YOUR SOLIN GENERATED RECIPE
Pan-Seared Cod with Lemon-Dill Sauce
Pan-seared cod fillets topped with a creamy, zesty lemon-dill sauce and served alongside fluffy quinoa and crisp roasted asparagus.
INGREDIENTS
8 oz Cod fillet
1 tbsp Olive oil
0.25 cup Plain Greek yogurt
1 tbsp Fresh dill
1 tbsp Lemon juice
0.5 cup Cooked quinoa
1 cup Asparagus spears
0.25 tsp Sea salt
0.25 tsp Black pepper
0.25 tsp Garlic powder
PREPARATION
Pat the cod fillets dry with a paper towel and season both sides evenly with sea salt, black pepper, and garlic powder.
Heat the olive oil in a large non-stick skillet over medium-high heat until the oil is shimmering.
Carefully place the cod in the skillet and sear for 3 to 4 minutes per side until the exterior is golden brown and the fish flakes easily with a fork.

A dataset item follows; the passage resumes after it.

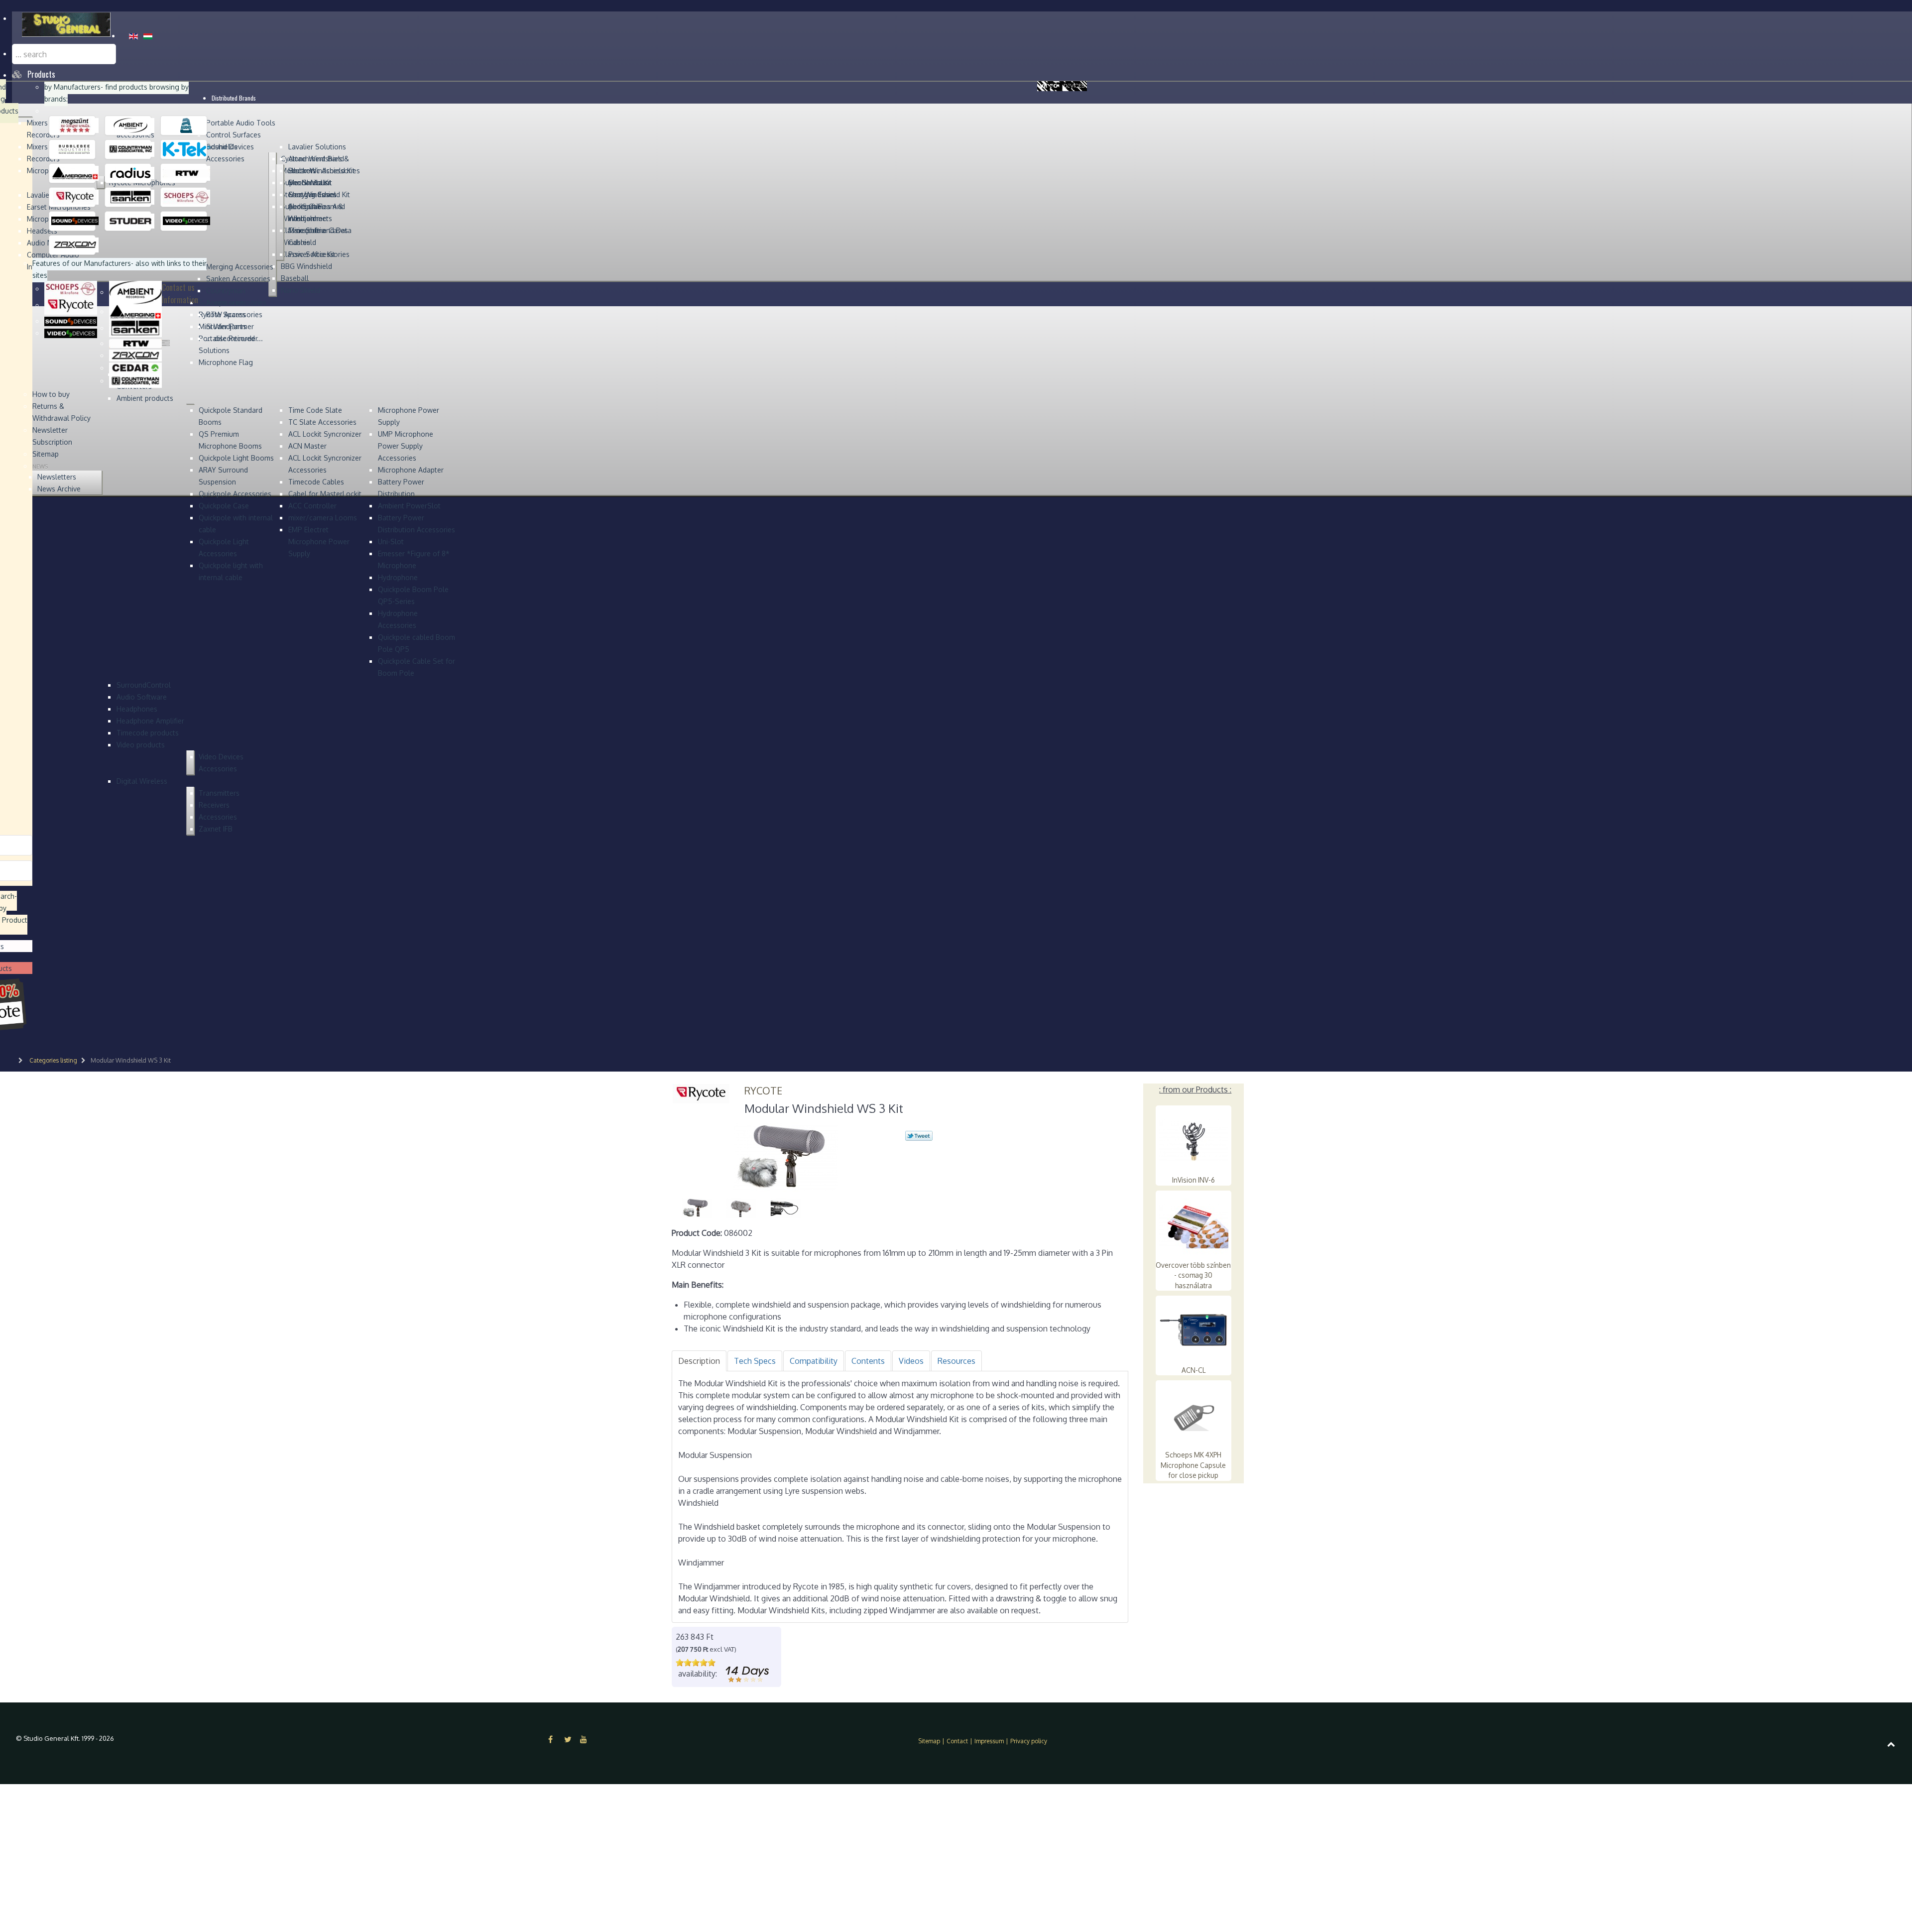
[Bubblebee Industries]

While the fish is searing, whisk together the Greek yogurt, finely chopped fresh dill, and lemon juice in a small bowl until smooth.
Steam or lightly sauté the asparagus spears until they are tender-crisp and bright green.
Plate the cod over a bed of warm, fluffy quinoa and drizzle the zesty lemon-dill sauce over the top, serving the asparagus on the side.